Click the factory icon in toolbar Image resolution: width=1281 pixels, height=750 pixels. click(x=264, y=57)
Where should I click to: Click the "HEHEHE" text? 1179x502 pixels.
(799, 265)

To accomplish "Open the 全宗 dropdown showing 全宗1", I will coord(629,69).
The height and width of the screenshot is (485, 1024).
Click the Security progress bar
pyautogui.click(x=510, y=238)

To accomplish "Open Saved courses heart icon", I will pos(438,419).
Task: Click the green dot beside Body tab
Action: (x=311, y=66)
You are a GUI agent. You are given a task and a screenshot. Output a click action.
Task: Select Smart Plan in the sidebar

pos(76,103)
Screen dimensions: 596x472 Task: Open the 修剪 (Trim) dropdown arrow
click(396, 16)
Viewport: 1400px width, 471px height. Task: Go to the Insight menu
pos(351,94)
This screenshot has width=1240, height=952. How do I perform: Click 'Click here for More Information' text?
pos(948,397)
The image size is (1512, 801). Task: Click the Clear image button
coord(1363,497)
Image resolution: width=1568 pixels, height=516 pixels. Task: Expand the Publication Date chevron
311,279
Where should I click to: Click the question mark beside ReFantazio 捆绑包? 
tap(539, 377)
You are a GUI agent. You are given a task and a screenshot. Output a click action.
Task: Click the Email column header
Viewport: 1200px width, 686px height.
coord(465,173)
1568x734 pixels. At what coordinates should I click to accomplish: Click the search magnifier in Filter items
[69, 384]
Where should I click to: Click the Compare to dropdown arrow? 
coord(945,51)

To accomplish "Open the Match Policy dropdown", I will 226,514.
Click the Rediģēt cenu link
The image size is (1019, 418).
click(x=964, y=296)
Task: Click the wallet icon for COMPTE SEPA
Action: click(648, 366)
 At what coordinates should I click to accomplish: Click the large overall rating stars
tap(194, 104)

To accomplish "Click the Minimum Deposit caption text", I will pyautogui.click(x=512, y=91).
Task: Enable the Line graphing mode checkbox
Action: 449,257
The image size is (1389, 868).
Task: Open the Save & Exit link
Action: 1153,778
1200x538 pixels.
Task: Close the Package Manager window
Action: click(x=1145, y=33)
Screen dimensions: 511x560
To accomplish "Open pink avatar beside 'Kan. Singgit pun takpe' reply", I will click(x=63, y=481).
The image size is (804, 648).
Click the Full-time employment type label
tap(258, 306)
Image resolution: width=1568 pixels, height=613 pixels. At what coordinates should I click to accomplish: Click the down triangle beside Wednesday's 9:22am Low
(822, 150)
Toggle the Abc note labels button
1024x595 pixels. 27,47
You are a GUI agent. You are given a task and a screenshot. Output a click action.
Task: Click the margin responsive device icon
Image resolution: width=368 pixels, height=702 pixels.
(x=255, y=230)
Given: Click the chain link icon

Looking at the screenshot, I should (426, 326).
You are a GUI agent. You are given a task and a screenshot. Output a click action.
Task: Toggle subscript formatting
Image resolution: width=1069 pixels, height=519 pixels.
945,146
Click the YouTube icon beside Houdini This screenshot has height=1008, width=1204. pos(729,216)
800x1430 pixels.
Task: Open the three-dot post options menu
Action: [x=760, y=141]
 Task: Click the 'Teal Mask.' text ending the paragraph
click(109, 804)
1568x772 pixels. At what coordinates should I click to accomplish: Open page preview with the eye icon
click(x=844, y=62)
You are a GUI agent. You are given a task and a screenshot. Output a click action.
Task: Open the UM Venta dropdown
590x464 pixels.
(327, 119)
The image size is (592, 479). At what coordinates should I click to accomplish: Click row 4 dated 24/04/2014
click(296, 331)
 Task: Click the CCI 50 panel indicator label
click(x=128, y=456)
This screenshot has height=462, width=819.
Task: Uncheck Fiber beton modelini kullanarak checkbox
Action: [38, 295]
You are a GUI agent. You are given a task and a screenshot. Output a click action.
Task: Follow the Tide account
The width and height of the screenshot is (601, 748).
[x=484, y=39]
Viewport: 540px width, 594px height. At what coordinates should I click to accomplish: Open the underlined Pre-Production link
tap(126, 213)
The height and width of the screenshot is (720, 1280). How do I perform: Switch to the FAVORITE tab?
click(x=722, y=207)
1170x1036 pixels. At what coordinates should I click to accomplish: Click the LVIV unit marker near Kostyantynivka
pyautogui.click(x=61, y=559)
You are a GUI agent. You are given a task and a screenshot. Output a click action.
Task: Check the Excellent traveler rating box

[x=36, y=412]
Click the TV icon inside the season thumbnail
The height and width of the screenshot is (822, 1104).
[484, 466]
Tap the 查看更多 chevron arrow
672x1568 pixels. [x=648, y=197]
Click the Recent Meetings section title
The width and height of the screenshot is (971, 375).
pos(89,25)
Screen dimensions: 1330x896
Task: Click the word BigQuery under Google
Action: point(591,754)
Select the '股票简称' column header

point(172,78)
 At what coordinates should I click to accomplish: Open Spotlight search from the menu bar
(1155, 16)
★ ★ ★
* **AIM OF THE TASK**: Your task for the entries above: copy exactly the span starting with the line with "Task: Follow the Tide account" and going on through the line with "Click the Recent Meetings section title", both lines included, and nothing else.

* **ANSWER TO THIS EXERCISE**:
Task: Follow the Tide account
The width and height of the screenshot is (601, 748).
[x=484, y=39]
Viewport: 540px width, 594px height. At what coordinates should I click to accomplish: Open the underlined Pre-Production link
tap(126, 213)
The height and width of the screenshot is (720, 1280). How do I perform: Switch to the FAVORITE tab?
click(x=722, y=207)
1170x1036 pixels. At what coordinates should I click to accomplish: Click the LVIV unit marker near Kostyantynivka
pyautogui.click(x=61, y=559)
You are a GUI agent. You are given a task and a screenshot. Output a click action.
Task: Check the Excellent traveler rating box

[x=36, y=412]
Click the TV icon inside the season thumbnail
The height and width of the screenshot is (822, 1104).
[484, 466]
Tap the 查看更多 chevron arrow
672x1568 pixels. [x=648, y=197]
Click the Recent Meetings section title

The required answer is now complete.